**ASSIGNED TASK:** Using the data that follows, return exactly the lines from the one that contains "Task: Click the Fee" through the one that contains "Given: Buy the ツバメ S ticket", ends included.

**MATERIAL TO PROCESS:**

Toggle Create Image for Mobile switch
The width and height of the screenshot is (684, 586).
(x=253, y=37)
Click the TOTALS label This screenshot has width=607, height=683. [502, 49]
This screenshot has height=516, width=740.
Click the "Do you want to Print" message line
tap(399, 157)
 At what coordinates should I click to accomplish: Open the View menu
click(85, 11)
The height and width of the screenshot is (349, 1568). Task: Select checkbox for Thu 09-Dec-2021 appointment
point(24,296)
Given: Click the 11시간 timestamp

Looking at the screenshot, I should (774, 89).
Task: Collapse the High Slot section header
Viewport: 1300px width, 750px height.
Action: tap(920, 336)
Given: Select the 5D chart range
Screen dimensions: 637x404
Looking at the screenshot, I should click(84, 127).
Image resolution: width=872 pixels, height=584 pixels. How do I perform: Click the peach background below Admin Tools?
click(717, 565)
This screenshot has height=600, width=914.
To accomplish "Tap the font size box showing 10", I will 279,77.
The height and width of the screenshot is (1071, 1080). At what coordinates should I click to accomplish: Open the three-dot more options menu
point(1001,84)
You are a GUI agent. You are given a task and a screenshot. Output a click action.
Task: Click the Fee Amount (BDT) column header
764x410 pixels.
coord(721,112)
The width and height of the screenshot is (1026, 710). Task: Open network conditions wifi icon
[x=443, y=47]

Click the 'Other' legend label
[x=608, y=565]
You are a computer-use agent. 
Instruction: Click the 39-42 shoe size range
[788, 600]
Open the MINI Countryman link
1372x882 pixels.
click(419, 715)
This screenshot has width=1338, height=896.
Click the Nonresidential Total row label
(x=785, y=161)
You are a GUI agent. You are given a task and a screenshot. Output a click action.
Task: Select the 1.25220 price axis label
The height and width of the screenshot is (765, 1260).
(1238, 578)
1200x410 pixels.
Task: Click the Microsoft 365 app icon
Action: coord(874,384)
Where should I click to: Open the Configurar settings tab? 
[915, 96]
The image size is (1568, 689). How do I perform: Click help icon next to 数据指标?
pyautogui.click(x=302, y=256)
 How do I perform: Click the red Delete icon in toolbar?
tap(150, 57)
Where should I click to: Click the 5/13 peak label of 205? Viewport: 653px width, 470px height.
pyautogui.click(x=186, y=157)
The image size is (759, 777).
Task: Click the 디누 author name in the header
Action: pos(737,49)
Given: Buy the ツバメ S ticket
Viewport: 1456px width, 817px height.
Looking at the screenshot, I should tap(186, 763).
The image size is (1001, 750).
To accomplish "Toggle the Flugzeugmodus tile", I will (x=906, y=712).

**RESPONSE FOR THIS EXERCISE:**
Task: Click the Fee Amount (BDT) column header
764x410 pixels.
coord(721,112)
The width and height of the screenshot is (1026, 710). Task: Open network conditions wifi icon
[x=443, y=47]

Click the 'Other' legend label
[x=608, y=565]
You are a computer-use agent. 
Instruction: Click the 39-42 shoe size range
[788, 600]
Open the MINI Countryman link
1372x882 pixels.
click(419, 715)
This screenshot has width=1338, height=896.
Click the Nonresidential Total row label
(x=785, y=161)
You are a GUI agent. You are given a task and a screenshot. Output a click action.
Task: Select the 1.25220 price axis label
The height and width of the screenshot is (765, 1260).
(1238, 578)
1200x410 pixels.
Task: Click the Microsoft 365 app icon
Action: coord(874,384)
Where should I click to: Open the Configurar settings tab? 
[915, 96]
The image size is (1568, 689). How do I perform: Click help icon next to 数据指标?
pyautogui.click(x=302, y=256)
 How do I perform: Click the red Delete icon in toolbar?
tap(150, 57)
Where should I click to: Click the 5/13 peak label of 205? Viewport: 653px width, 470px height.
pyautogui.click(x=186, y=157)
The image size is (759, 777).
Task: Click the 디누 author name in the header
Action: pos(737,49)
Given: Buy the ツバメ S ticket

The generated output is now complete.